弁当の冷凍食品

〈2024年5月某日〉
 明日、子は弁当が必要なので、弁当箱と弁当用食器と保温バッグが破れていたり壊れていたりしないかを確認し、すべて洗う。サーモスの保温バックの中はキッチンペーパーで水気を拭き取ったあとに台所用消毒スプレーを吹く。そのあとにスーパーへ弁当に入れる冷凍食品を買いにゆく。保育園時代から弁当に入れるものは、なるべく〈手作りのモノを少なくする〉が基本コンセプトだった。「愛情たっぷりの手作り」? 人間の味覚には〈愛情〉という数値はない。料理によっては手間をかけたほうが味に直結する調理法もあるが、手間を愛情と言い換えるのは欺瞞が潜んでいるのではないか。

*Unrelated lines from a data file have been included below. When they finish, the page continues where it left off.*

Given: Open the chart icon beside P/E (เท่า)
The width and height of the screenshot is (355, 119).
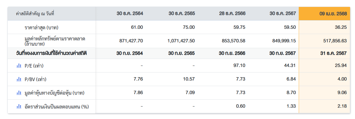Looking at the screenshot, I should pos(19,66).
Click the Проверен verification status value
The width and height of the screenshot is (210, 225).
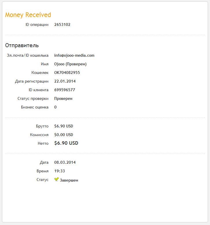click(63, 98)
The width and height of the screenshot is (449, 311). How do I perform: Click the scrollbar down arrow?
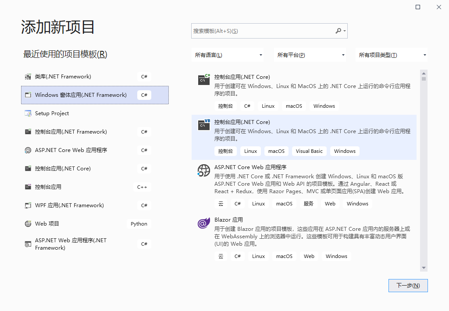(424, 267)
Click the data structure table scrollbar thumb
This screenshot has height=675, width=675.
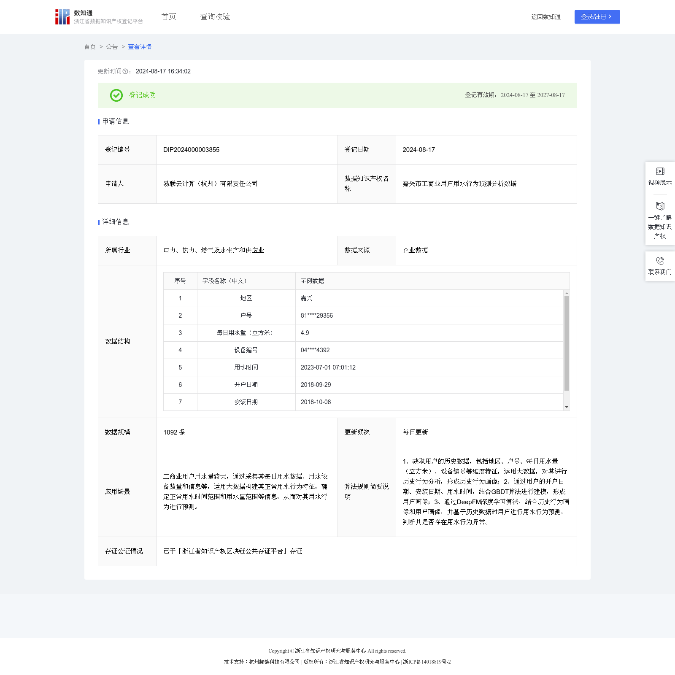pyautogui.click(x=567, y=343)
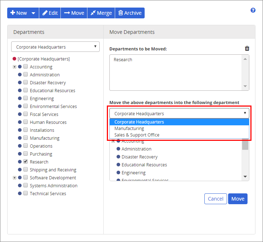Expand the Software Development tree node
The image size is (263, 242).
[14, 178]
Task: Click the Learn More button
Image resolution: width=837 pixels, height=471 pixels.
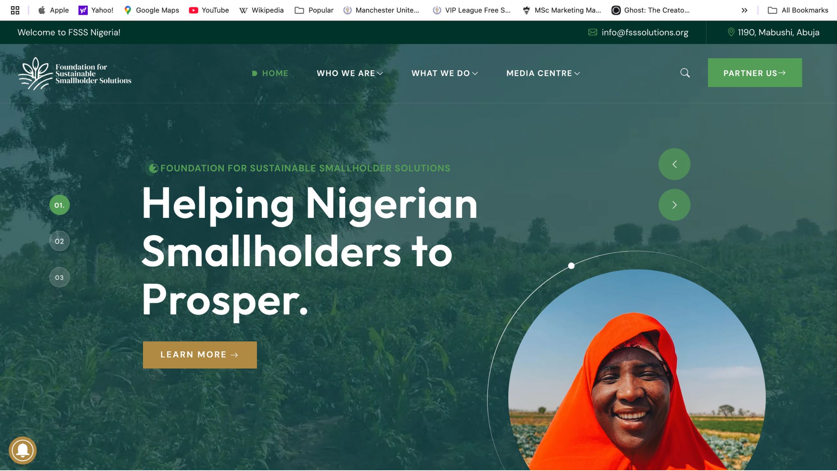Action: click(200, 355)
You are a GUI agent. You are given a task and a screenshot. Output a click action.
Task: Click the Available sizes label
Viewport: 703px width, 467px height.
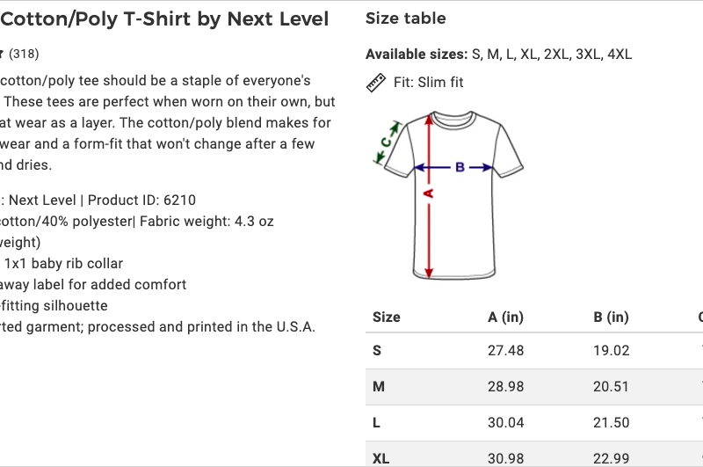click(417, 55)
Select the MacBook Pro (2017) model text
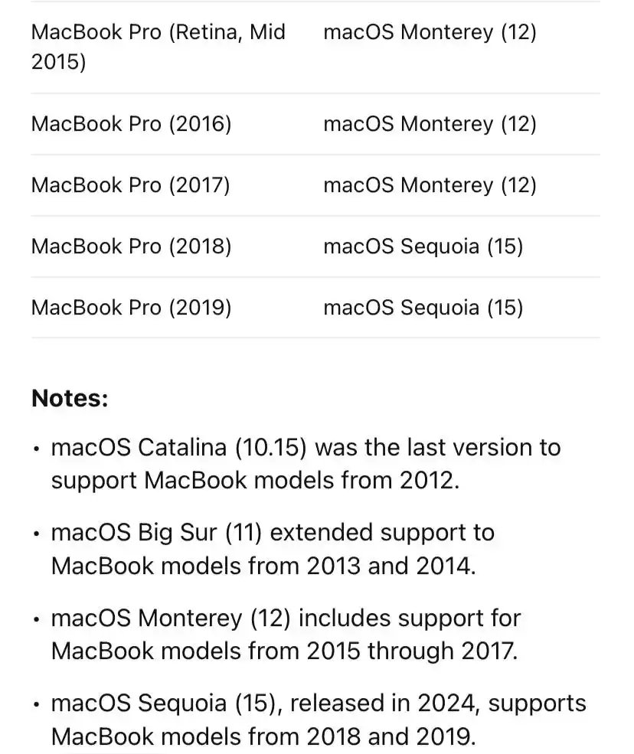 (x=131, y=185)
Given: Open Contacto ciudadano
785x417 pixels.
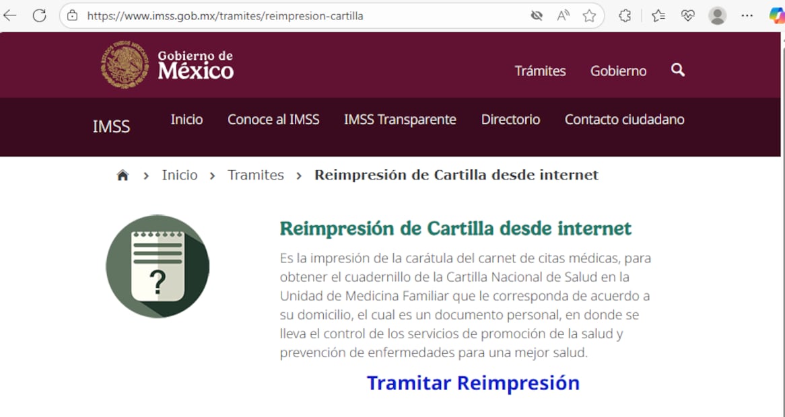Looking at the screenshot, I should coord(625,119).
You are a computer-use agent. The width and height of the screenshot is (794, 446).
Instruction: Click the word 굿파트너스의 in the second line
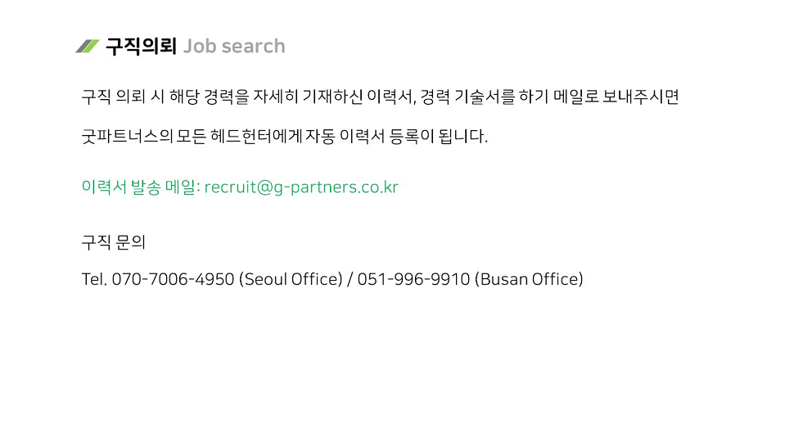coord(127,136)
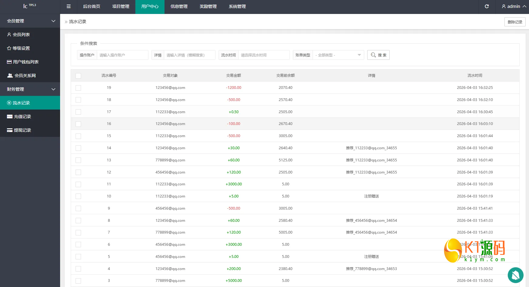Open 会员关系网 people icon item
The height and width of the screenshot is (287, 529).
(10, 76)
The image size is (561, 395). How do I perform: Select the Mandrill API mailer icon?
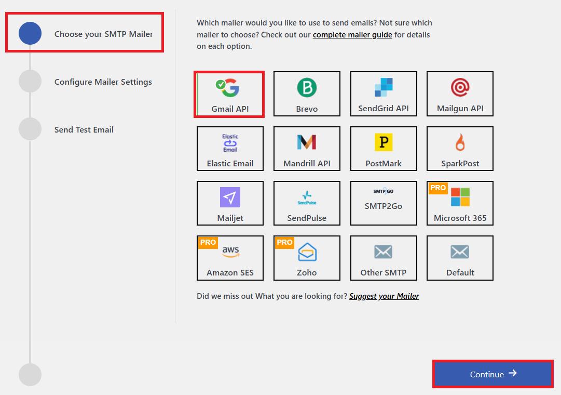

 毎日弁当が必須だとか頻繁に習い事や学童保育に持ってゆくならともかく、遠足などたまの外出イベントにつかう弁当に必要なのはむしろ〈食いやすい〉だとか〈手や口周りを汚しにくくて片付けやすい〉というスペックだし──コンビニ弁当をそのまま弁当箱に詰め替えてもいい──普段の食事にしたって、毎回毎回と凝った料理を手作りして、それを児童が口にしなくて心を削られたり折られたあげく「そんなんじゃ大きくなれない」などと叱責して自己嫌悪に陥るくらいならば、別に食わんなら食わかったでもええわくらいに考えて、百通りのレシピで毎日手作りより、冷凍食品や出来合いのお惣菜や弁当屋で二百種類の料理を試してみたほうがいいのではないかと感じる。

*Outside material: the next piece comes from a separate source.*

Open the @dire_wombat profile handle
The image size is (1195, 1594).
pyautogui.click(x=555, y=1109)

 ひとつこれは付記しておく。〈自身が子の毎食の用意をしていない〉ポジションにいるひとが、「できあいのものばかりじゃなくたまには手作りで──」などと〈子の毎食の用意をしている〉ひとに告げるその言葉は、はっきりと決定的な〈呪い〉である。その日以降、呪いをかけられたひとが毎日十時間かけて食事の用意をし、そのうち味噌汁は鰹節を削るだけではなく味噌から手作りを始めカレーはスパイス二十も三十も用意し鉢で擦り毎朝午前二時から起きて市場へ魚や野菜を買い付けに行くようになって……などと「こち亀」みたいな展開になったとしても文句は言えないのである。


 閑話休題。

 弁当に冷凍食品をつかうのは、手間のコストを下げるだけではなく、雑菌の繁殖を防ぐためでもある。手作業が介入する回数が増えるほど食あたりの可能性が上がる。